Microsoft’s OpenAI Ties Face Potential EU Merger Probe

The European Union is considering a formal investigation into Microsoft's $13 billion investment in OpenAI, as concerns arise over the close relationship between the two companies.

Bloomberg News

January 9, 2024

3 Min Read
OpenAI and Microsoft logos on a smartphone

(Bloomberg) -- Microsoft Corp.’s $13 billion investment into OpenAI Inc. risks a full-blown investigation by European Union deals watchdogs, after a mutiny at the ChatGPT creator laid bare deep ties between the two companies. 

The European Commission said on Tuesday that it’s examining whether Microsoft’s involvement should be vetted under the bloc’s merger rules — paving the way for a formal probe and even a potential unwinding if it’s found to hamper fair competition. The EU move, part of a broader look at artificial intelligence, follows a similar step by the UK’s Competition and Markets Authority. 

“Virtual worlds and generative AI are rapidly developing,” said Margrethe Vestager, the EU’s antitrust commissioner. “It is fundamental that these new markets stay competitive, and that nothing stands in the way of businesses growing and providing the best and most innovative products to consumers.” 

Microsoft has benefited richly from its outlay on OpenAI. By integrating OpenAI’s products into virtually every corner of its core businesses, the software giant very quickly established itself as the undisputed leader of AI among big tech firms. Rival Alphabet Inc.’s Google has been racing to catch up ever since. 

Microsoft was little changed in New York after an initial fall as the Russell 3000 Index Computer Services Subsector declined. 

Related:NIST Creates Cybersecurity Playbook for Generative AI

A Microsoft spokesperson said that since 2019 it has “forged a partnership with OpenAI that has fostered more AI innovation and competition, while preserving independence for both companies.”

The recent firing — and subsequent rehiring — of Sam Altman as chief of OpenAI exposed how inextricably linked the two companies have become. Microsoft shares fell immediately after OpenAI’s board ousted Altman. Microsoft Chief Executive Officer Satya Nadella personally helped negotiate and advocate for his return to the company — at one point offering to hire Altman himself, along with other employees at OpenAI who wanted to leave.

OpenAI’s board eventually agreed to reinstate Altman. The company then named a three-person interim board and added Microsoft as a nonvoting observer.

OpenAI’s corporate structure from its website


In December, the UK’s competition watchdog announced that the saga led it to check whether Microsoft’s investments should be examined further. The CMA said it will look at whether the balance of power between the two firms has fundamentally shifted to give one side more control or influence over the other. Bloomberg News also previously reported that the US Federal Trade Commission has made queries into the ties between the firms.    

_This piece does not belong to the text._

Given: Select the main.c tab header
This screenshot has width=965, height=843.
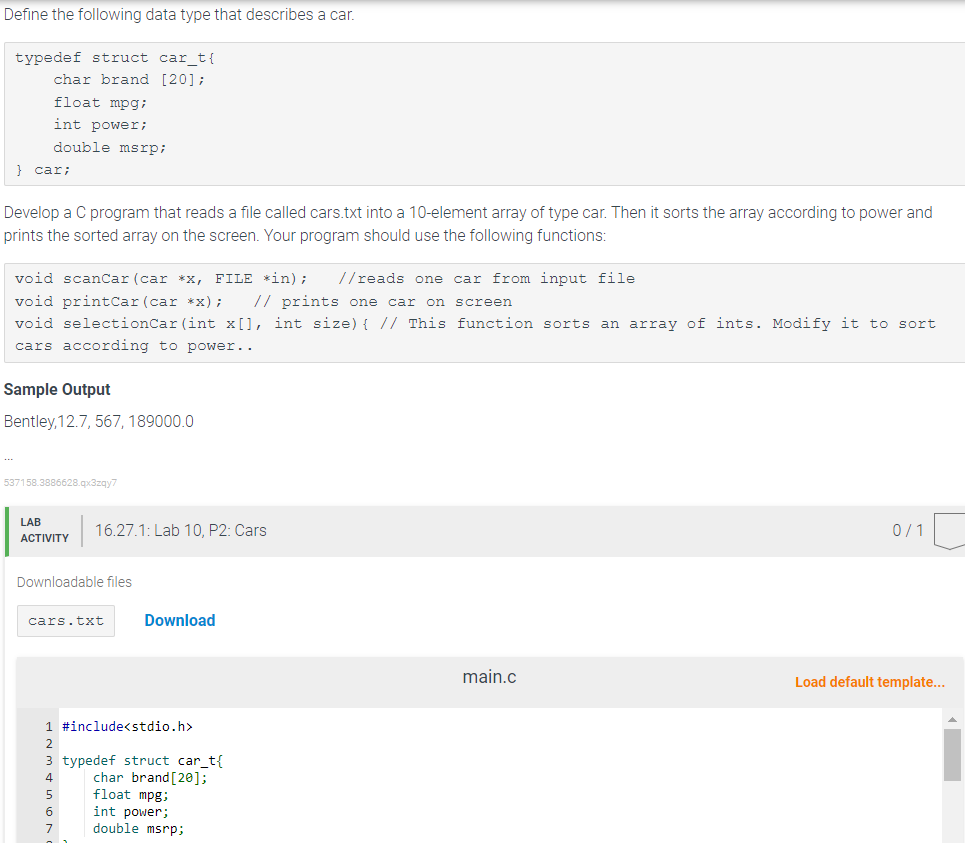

Moves to examine Microsoft’s investments into OpenAI put the US tech giant under the antitrust microscope once again in Europe. Its acquisition of video-game giant Activision Blizzard was initially blocked by the UK’s CMA before the British agency made a U-turn to wave it through with conditions in October. The EU had cleared the deal with behavioral remedies in May.

At the core of the partnership between Microsoft and OpenAI is the massive amounts of computer power required to keep the worldwide boom in generative AI going. Running the systems behind tools such as ChatGPT and Google’s Bard has sent demand for cloud services and processing capacity soaring. OpenAI, for example, has become a major customer of Microsoft’s cloud business. 

In turn, all three of the world’s biggest cloud-computing providers — Microsoft, Inc., and Google — have become active investors in AI startups. 

On Tuesday, the EU’s antitrust enforcers also announced a call for feedback on competitive issues that may arise in the field of generative artificial intelligence and virtual worlds. 

“We are inviting businesses and experts to tell us about any competition issues that they may perceive in these industries, whilst also closely monitoring AI partnerships to ensure they do not unduly distort market dynamics,” Vestager said. 

The Brussels-based commission added that venture capital investment in AI in the EU is estimated at more than €7.2 billion in 2023 and the size of the virtual worlds market in Europe is estimated to have reached more than €11 billion. The exponential growth is likely to have a major impact on how businesses compete, the authority said.